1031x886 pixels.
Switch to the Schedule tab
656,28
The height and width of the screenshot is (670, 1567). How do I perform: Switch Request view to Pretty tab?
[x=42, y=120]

> [What the task requires] Each entry is to be returned in full, character for character.

> [Response]
1031x886 pixels.
Switch to the Schedule tab
656,28
The height and width of the screenshot is (670, 1567). How do I perform: Switch Request view to Pretty tab?
[x=42, y=120]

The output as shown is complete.